Verfahrensgang
ArbG Suhl (Urteil vom 25.06.1993; Aktenzeichen 3 (1) Ca 8656/91) |
Tenor
1. Auf die Berufung der Klägerin wird das Urteil des Arbeitsgerichts Suhl vom 25.06.1993 – 3 (1) Ca 8656/91 – abgeändert.
Es wird festgestellt, daß zwischen den Parteien ab dem 01.01.1992 ein Arbeitsverhältnis besteht.
2. Der Beklagte wird verurteilt, die Klägerin bis zum rechtskräftigen Abschluß des Verfahrens zu unveränderten Bedingungen als Regisseurin/Redakteurin weiterzubeschäftigen.

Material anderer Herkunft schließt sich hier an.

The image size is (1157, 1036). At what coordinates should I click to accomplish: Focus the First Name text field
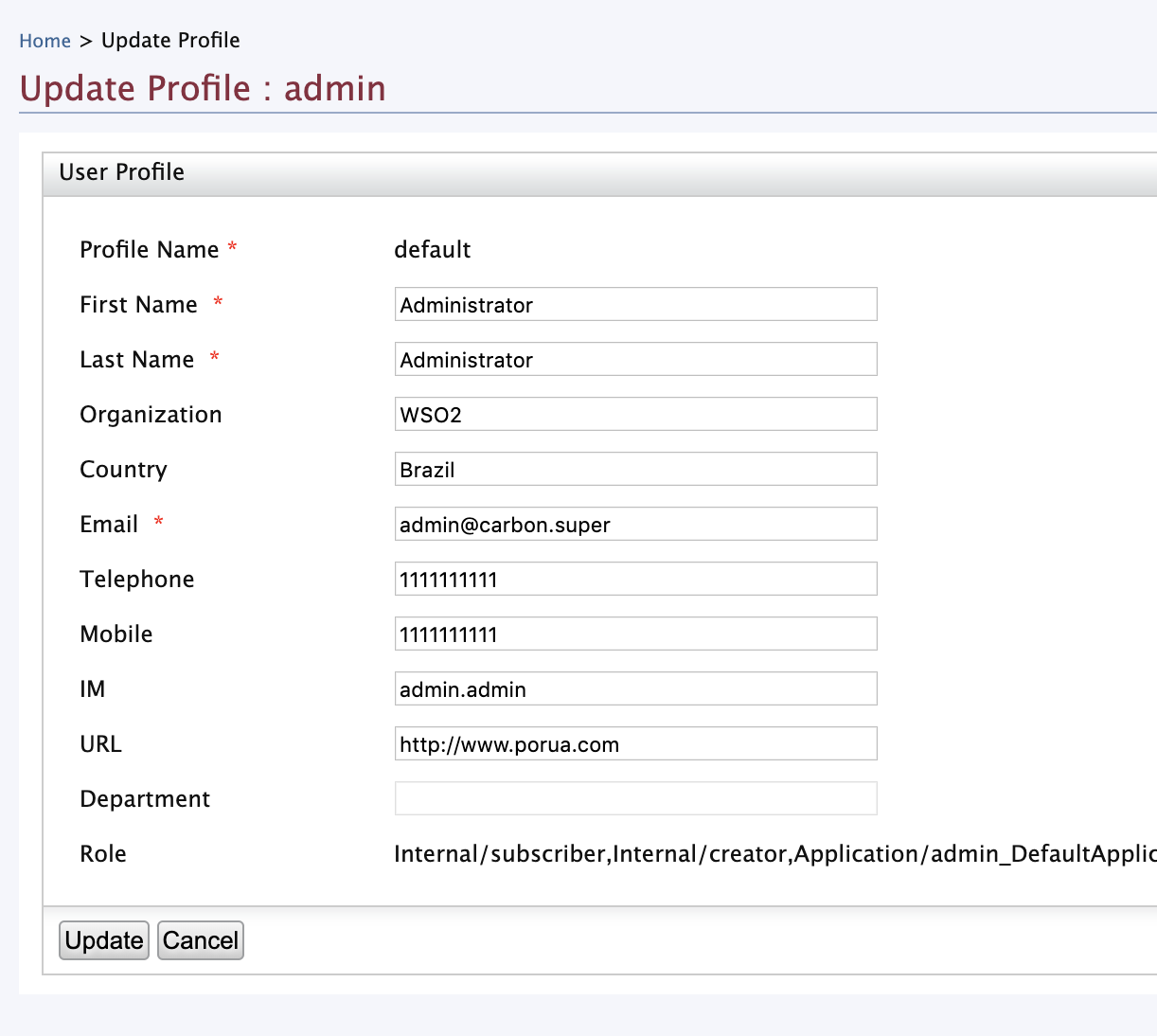click(635, 305)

3. Der Beklagte hat die Kosten des Rechtsstreits zu tragen, soweit diese nicht im Umfang der Klagerücknahme und der Berufungsrücknahme der Klägerin aufzuerlegen sind.
Daraus folgt:
Von den Gerichtskosten der 1. und 2. Instanz hat der Beklagte 9/16 zu tragen. Im übrigen hat die Klägerin die Gerichtskosten zu tragen, soweit ihr diese nicht bereits auferlegt worden sind.

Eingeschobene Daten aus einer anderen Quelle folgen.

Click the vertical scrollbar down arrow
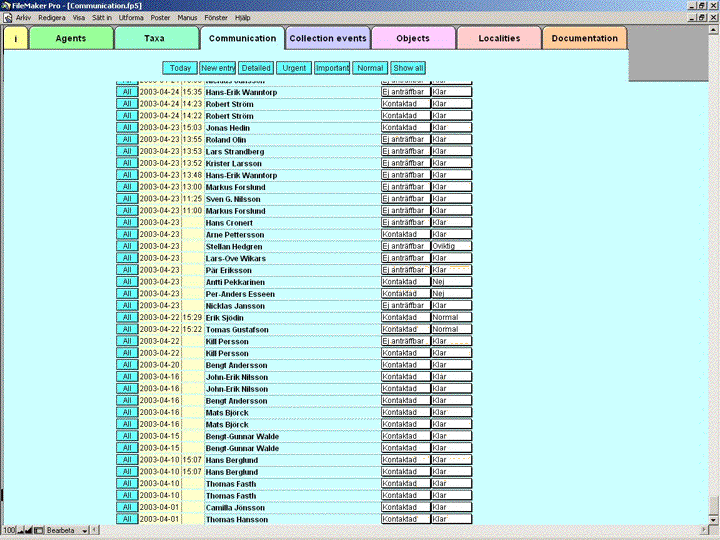 714,520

Von den außergerichtlichen Kosten des Berufungsverfahrens hat der Beklagte 6/8 der Kosten der Klägerin und diese 1/8 der Kosten des Beklagten zu tragen. Im übrigen haben die Parteien ihre außergerichtlichen Kosten selbst zu tragen.

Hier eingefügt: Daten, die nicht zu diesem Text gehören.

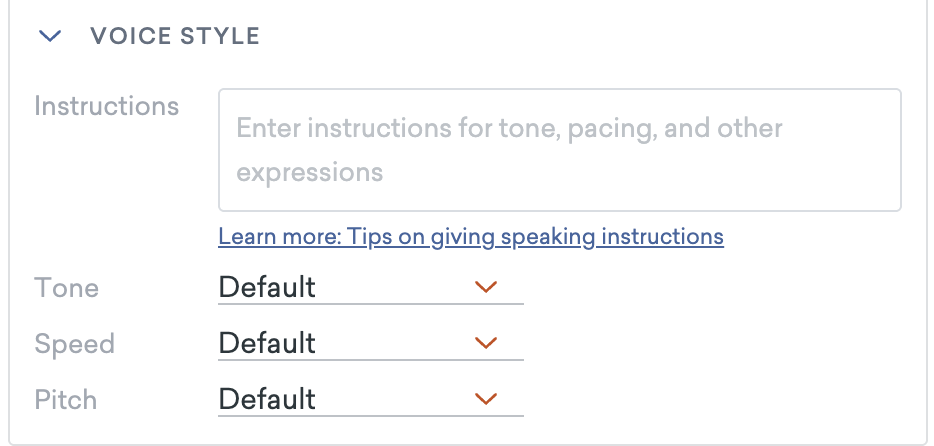Click the red arrow on Speed dropdown
The width and height of the screenshot is (934, 446).
486,344
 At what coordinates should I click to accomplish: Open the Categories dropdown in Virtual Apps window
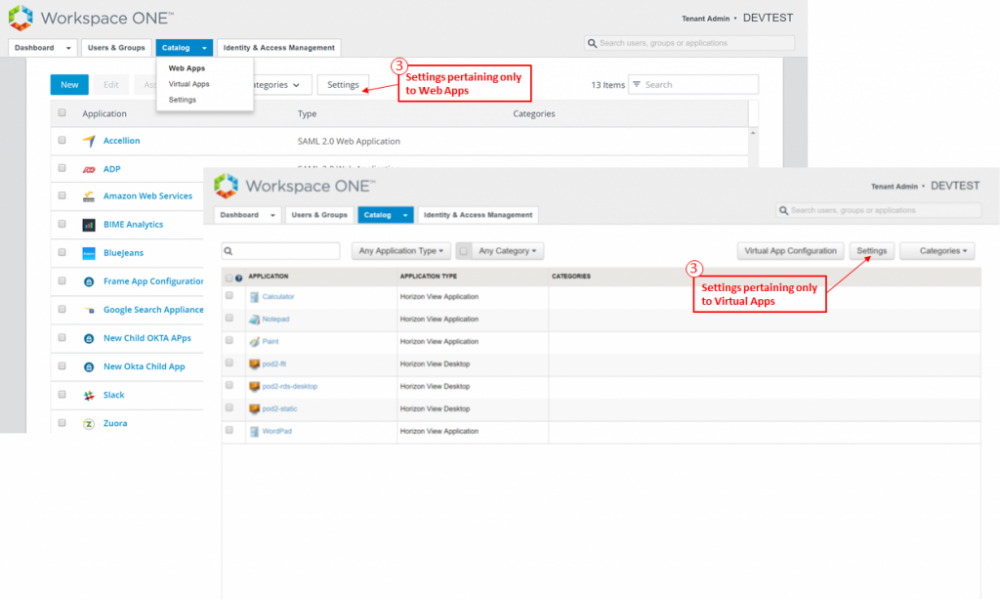point(937,251)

4. Die Revision wird zugelassen.
Tatbestand
Die Parteien streiten darüber, ob zwischen ihnen ein Arbeitsverhältnis besteht.
Die 43jährige Klägerin war seit 01.09.1973 bis zum Inkrafttreten des Einigungsvertrages bei dem Rundfunk der DDR … und danach bei der Beklagten zu 1., der Einrichtung gemäß Art. 36 EV in Suhl als Regisseurin/Redakteurin mit einem Bruttomonatsgehalt von zuletzt 3.865,00 DM beschäftigt.
Mit Schreiben vom 29.09.1991, am 31.10.1991 gegen 15.00 Uhr in den Briefkasten der Klägerin geworfen, hat der Rundfunkbeauftragte das Arbeitsverhältnis zum 31.12.1991, vorsorglich zum nächstzulässigen Termin gekündigt.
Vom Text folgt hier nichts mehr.